Flora e o violino

Esta manhã, Flora chegou à estação do comboio. A grande estação da grande cidade.

Ontem, caminhou todo o dia para apanhar o comboio.

Viajou toda a noite.

Viajou, ou melhor, fugiu, porque há guerra no seu país.

Uma explosão assustadora, a casa em fogo, e ninguém para apagar o incêndio que começava.

Por isso, Flora enfiou à pressa alguma roupa na mochila, depois pegou no ursinho e não esqueceu a caixa com o violino. E com os pais, fugiu para longe da sua aldeia.

Quando descem do comboio, já estão noutro país. As pessoas têm um ar apressado, falam uma língua esquisita. Flora vê que fazem gestos mas não percebe o que dizem.

Sente-se perdida…

Felizmente umas pessoas muito generosas emprestaram uma casa aos pais de Flora. E na escola do bairro há um lugar para ela, na classe dos mais novos. Vai poder aprender francês, a língua esquisita que ouviu na estação.

No primeiro dia, o pai acompanha-a à escola.

Assim que a vêem, os meninos começam a fazer troça dela.

— Olha, tem os cabelos cor de laranja!

— E a cara cheia de sinais!

— Não é de cá! De onde é que tu vens?

— Olha os óculos! Eh, tiraste-os à tua avó, ou quê?

Todos se riem. Todos, menos Flora.

Esta manhã, Flora trouxe o seu violino. Depois das aulas vai à escola de música. Ao verem a caixa, os meninos voltam a troçar dela.
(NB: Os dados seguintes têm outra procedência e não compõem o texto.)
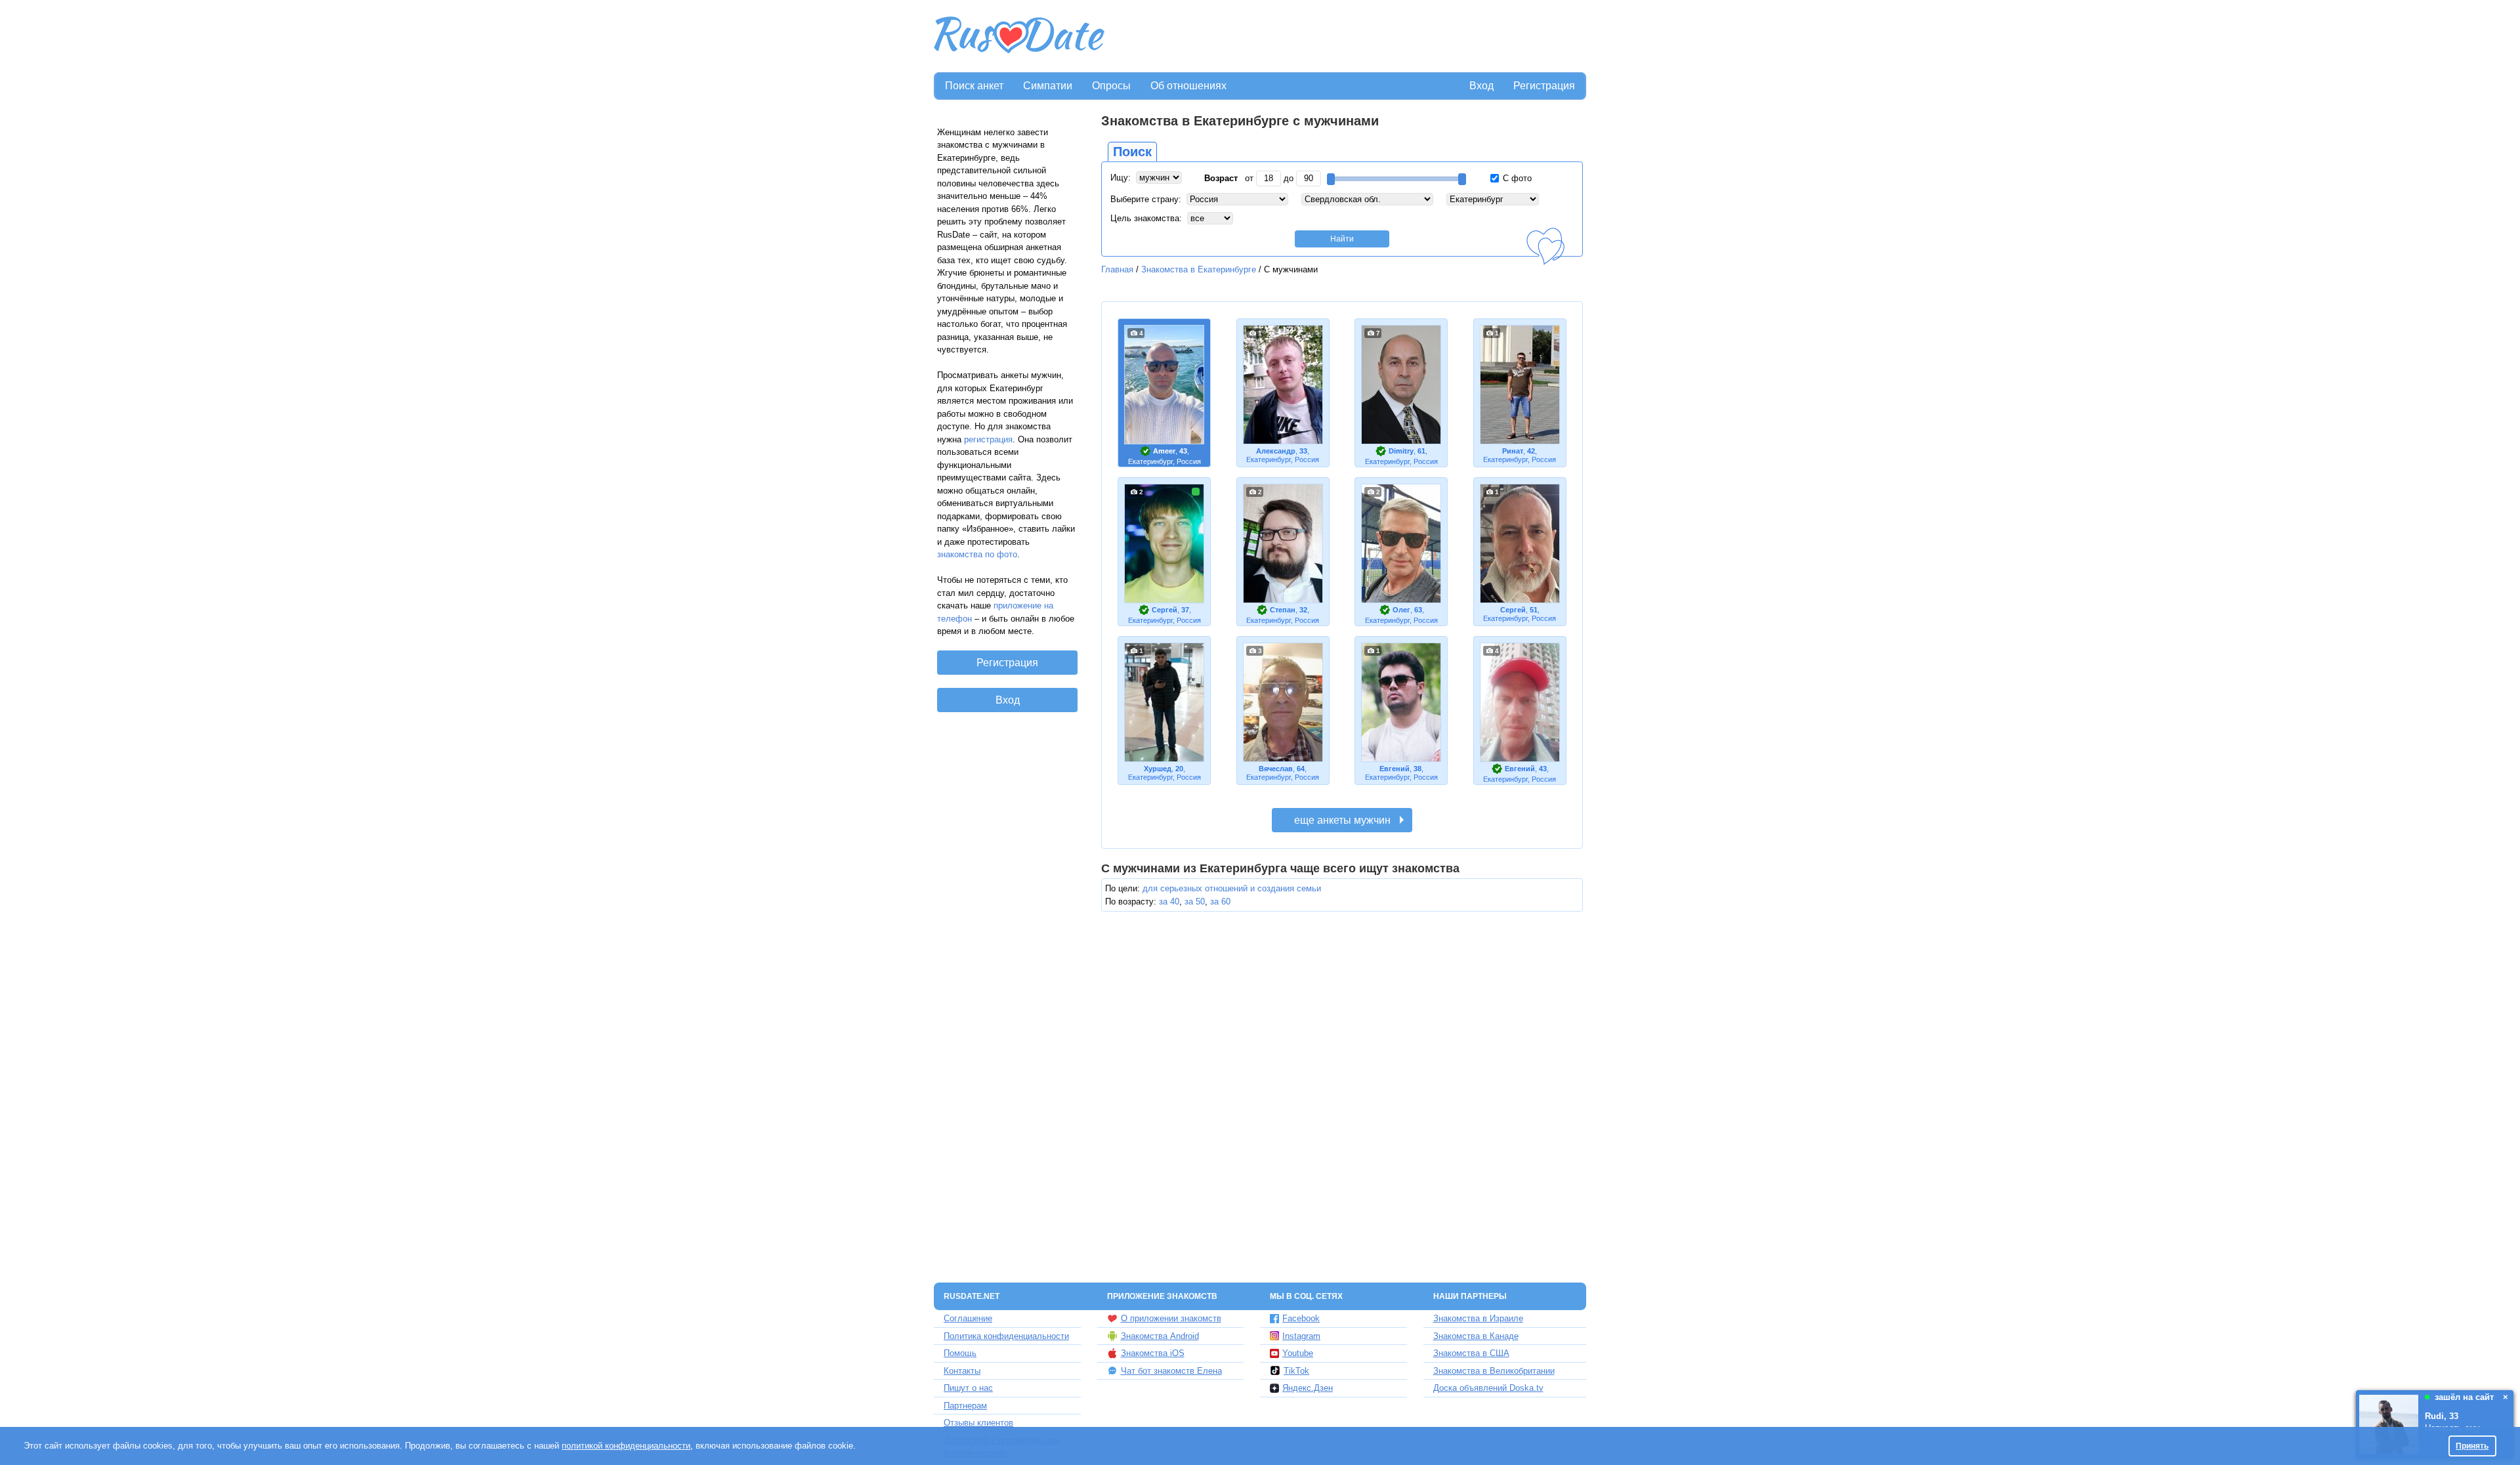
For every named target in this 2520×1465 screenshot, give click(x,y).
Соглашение (968, 1318)
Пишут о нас (968, 1388)
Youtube (1297, 1353)
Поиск (1132, 151)
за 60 (1220, 901)
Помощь (960, 1353)
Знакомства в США (1471, 1353)
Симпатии (1047, 85)
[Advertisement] (1347, 36)
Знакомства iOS (1153, 1353)
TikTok (1296, 1371)
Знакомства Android (1160, 1336)
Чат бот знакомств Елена (1171, 1371)
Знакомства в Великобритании (1494, 1371)
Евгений (1394, 769)
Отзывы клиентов (978, 1423)
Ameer (1164, 451)
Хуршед (1157, 769)
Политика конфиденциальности (1006, 1336)
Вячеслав (1276, 769)
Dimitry (1401, 451)
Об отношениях (1188, 85)
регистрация (988, 439)
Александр (1275, 451)
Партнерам (965, 1406)
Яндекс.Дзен (1307, 1388)
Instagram (1301, 1336)
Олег (1401, 610)
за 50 (1195, 901)
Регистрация (1544, 85)
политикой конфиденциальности (626, 1446)
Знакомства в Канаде (1476, 1336)
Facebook (1301, 1318)
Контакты (962, 1371)
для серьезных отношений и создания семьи (1232, 888)
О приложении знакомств (1171, 1318)
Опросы (1111, 85)
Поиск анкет (974, 85)
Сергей (1164, 610)
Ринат (1512, 451)
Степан (1282, 610)
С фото (1516, 178)
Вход (1481, 85)
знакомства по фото (977, 554)
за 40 (1169, 901)
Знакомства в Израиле (1478, 1318)
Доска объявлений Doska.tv (1488, 1388)
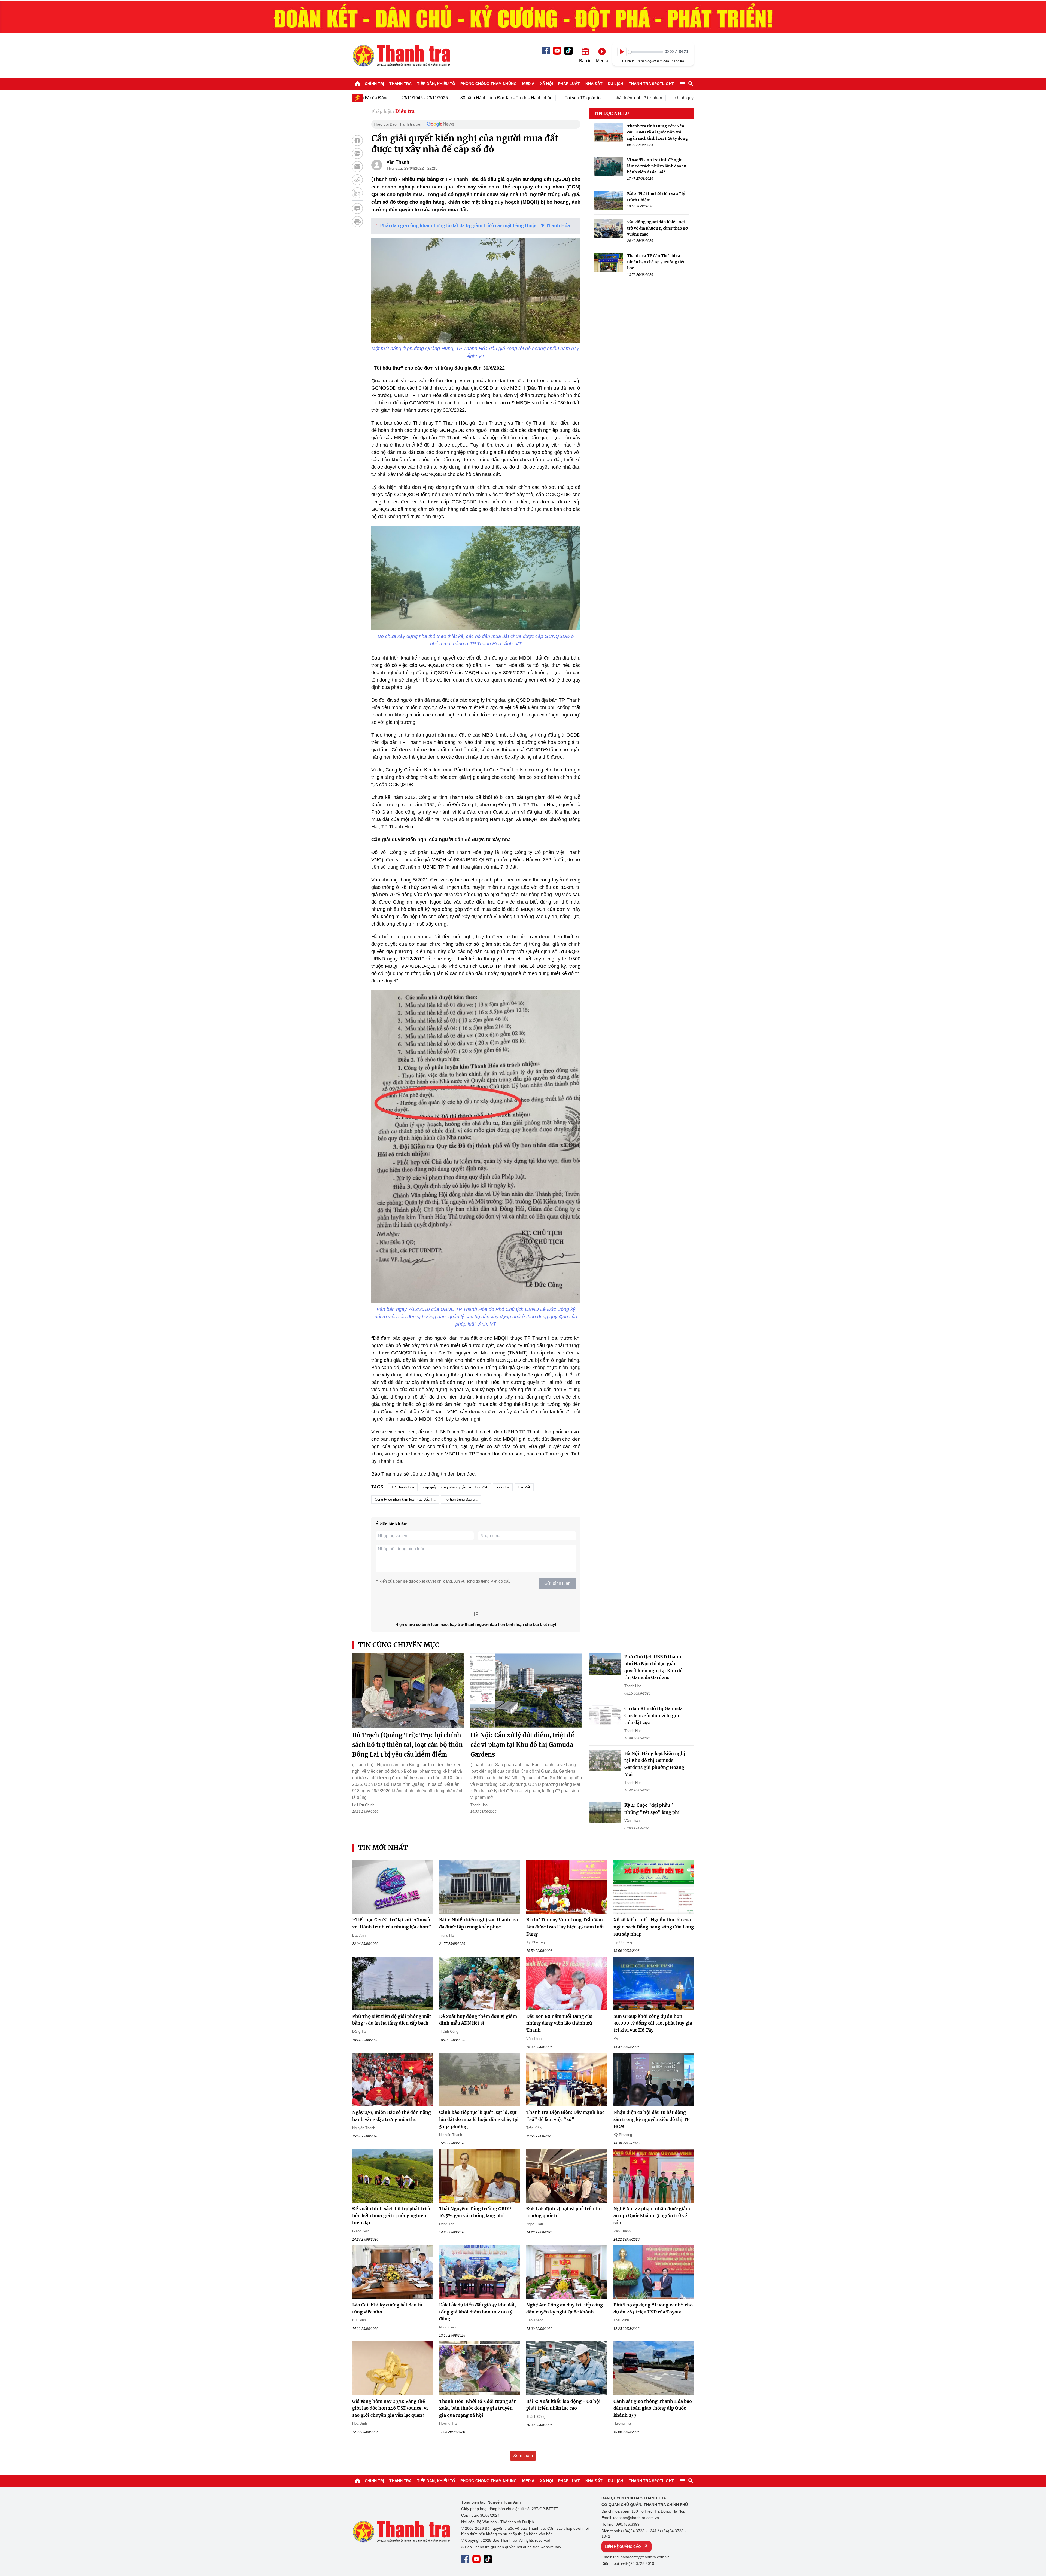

— O que é aquilo? A caixa da metralhadora?

— Não, é o cesto de ir ao mercado. Ela só come peras!

— Cuidado, ela escondeu um crocodilo lá dentro!

Todos se riem. Todos, menos Flora. Até fica cada vez mais triste mas ninguém se dá conta.

Ninguém, excepto António que, à saída da escola, se abeira dela.

— Vais para casa, Flora?

— Não, vou escola música.

— Fazer o quê? — pergunta António.

— Tocar violino…

— Queres que vá contigo?

Flora sorri e faz que sim com a cabeça.

Nesta escola ouve-se música por todo o lado, por detrás de cada porta. António reconhece o som de um piano, de um trompete e de uma flauta.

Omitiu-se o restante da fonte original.